3.       At all material times, Sinclair was also registered with the Commission in the category of Chief Executive Officer (Non-trading). Sinclair’s registration was held through Merchant Capital Wealth Management Corp. (“Merchant Capital Wealth Management”), a Mutual Fund Dealer and Limited Market Dealer and a wholly owned subsidiary of MCGI.

4.       In addition to Merchant Capital Wealth Management, MCGI’s other subsidiaries were: Merchant Capital Securities Corporation (“MCSC”), @rgentum Management & Research Corporation and Applied Carbon Technology (America), Inc.

5.       Sinclair was the directing mind of all of the subsidiaries of MCGI.

B.       The Cease Trade Order

6.       On July 23, 2002, the Commission issued a Temporary Cease Trade Order against MCGI for its failure to file audited financial statements (the “TCTO”).

7.       On August 2, 2002, the TCTO was extended by the Commission until further order of the Commission revoking it (the “CTO”). The CTO remains in effect.

C.       Breach of the Cease Trade Order

8.       In or around August 2002, MCGI began selling convertible debentures to Ontario residents. The convertible debentures offered by MCGI were for 3-year term with a 14% annual interest rate, payable semi-annually, and were convertible to MCGI common shares over the 3-year term at the option of the debenture holder and based on a prescribed timetable (the “Convertible Debentures”).

9.       No prospectus was filed by MCGI nor was a receipt issued by the Commission in respect of the Convertible Debentures.

10.       MCGI’s offering was intended to raise up to $7 million, of which MCGI represented in its offering documents that $3 million had been raised as of May 2002. The proceeds of MCGI’s offering were to be used for capital expenditures for MCGI’s subsidiaries and for working capital for MCGI.

11.       Between August 1, 2002 and March 5, 2003, MCGI raised at least $500,000 through the sale of the Convertible Debentures. The Convertible Debentures were signed by Sinclair on behalf of MCGI.

12.       In or around August 2004, Sinclair, on behalf of MCGI made a proposal to the Convertible Debenture holders for the “effective restructuring” of the securities.
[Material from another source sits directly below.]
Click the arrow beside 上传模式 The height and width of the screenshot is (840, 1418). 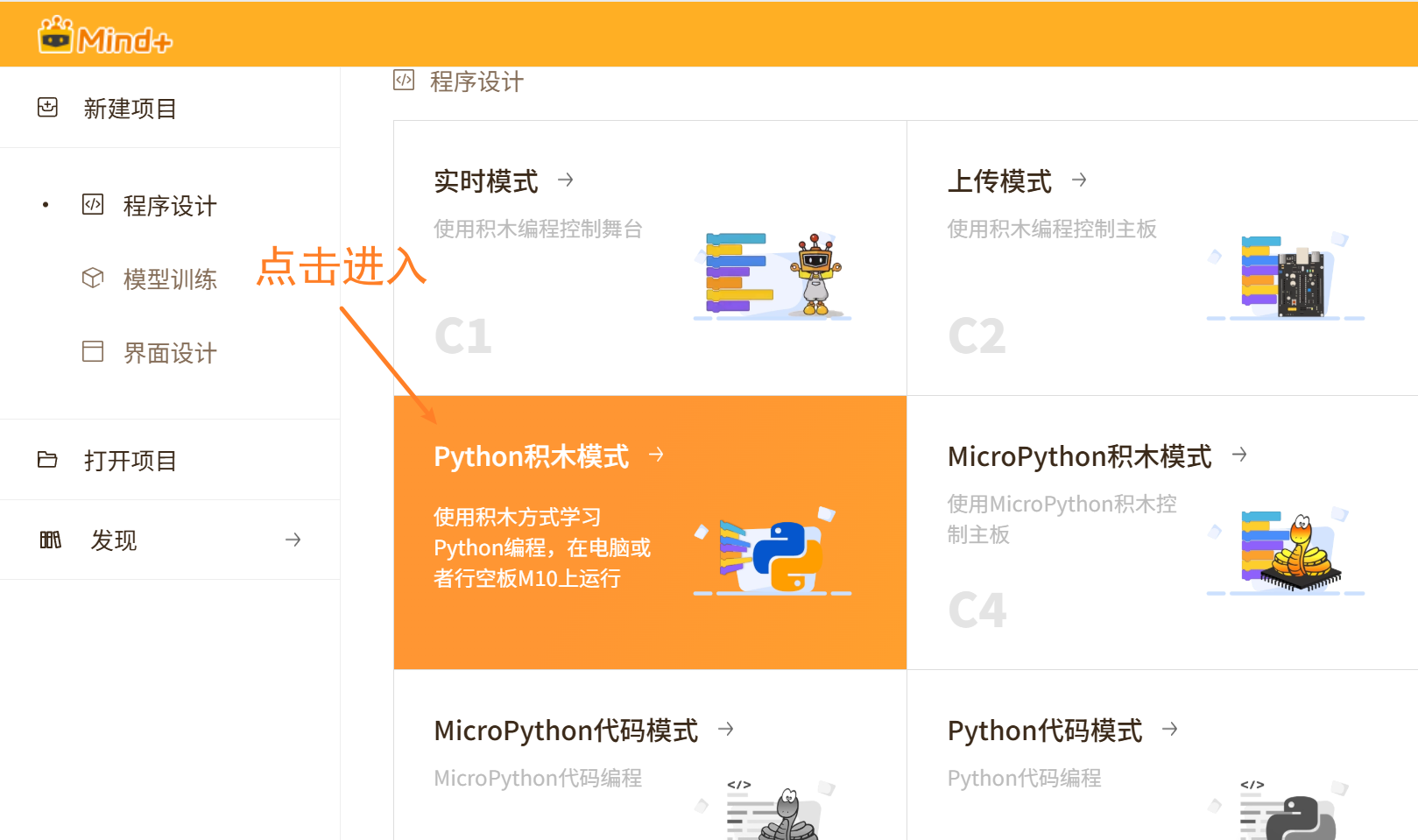tap(1079, 180)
13.       Under the terms of the proposal, the Convertible Debenture holders would sell their Convertible Debentures to MCSC for the original principal amount of the Convertible Debenture. In exchange, MCSC would issue a matching convertible debenture with the exception that the maturity date would be extended and the conversion feature would be amended to provide for conversion into the common shares of MCSC or a related company, if and when MCSC, or a related company, completed a public listing of its securities (the “MCSC Convertible Debentures”).

14.       Upon acceptance of the terms of the proposal and upon executing a convertible debenture agreement with MCSC, holders of the Convertible Debentures became holders of MCSC Convertible Debentures.
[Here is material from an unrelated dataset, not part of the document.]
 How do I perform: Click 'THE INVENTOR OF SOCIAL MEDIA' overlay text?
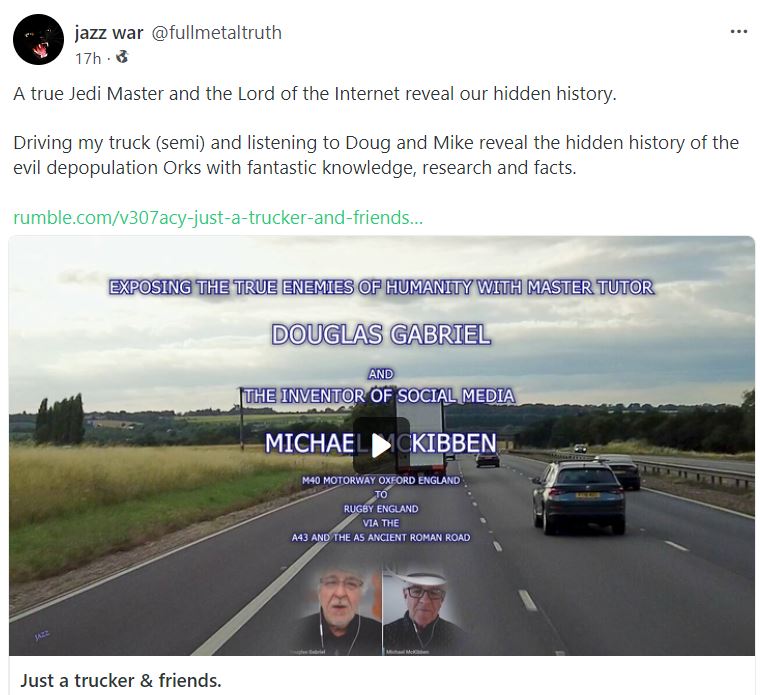point(379,396)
15.       The proposal and exchange of Convertible Debentures for MCSC Convertible Debentures was facilitated by MCGI at the direction of Sinclair.

16.       By mid-2005, MCSC began defaulting on its obligations under the MCSC Convertible Debentures and has remained in default since that time.

D.       Conduct Contrary to Ontario Securities Law and the Public Interest

17.       The sales of the Convertible Debentures between August 1, 2002 and March 5, 2003 constituted trades in securities by MCGI and Sinclair, and the restructuring of the Convertible Debentures in 2004, as facilitated by MCGI and Sinclair, constituted acts in furtherance of trades by them within the meaning of the Securities Act.

18.       The sales of the Convertible Debentures were made by MCGI and Sinclair in breach of section 53 of the Securities Act.

19.       Furthermore, by trading in securities while it was subject to the TCTO and CTO, MCGI breached the respective cease trade orders and therefore contravened Ontario securities law. Sinclair authorized, permitted or acquiesced in the trading by MCGI and is therefore deemed to also have contravened Ontario securities law.

20.       The conduct of MCGI and Sinclair was contrary to Ontario securities law and contrary to the public interest.

21.       Such further and other allegations as Staff submit and the Commission may permit.


DATED AT TORONTO this 16th day of June, 2008.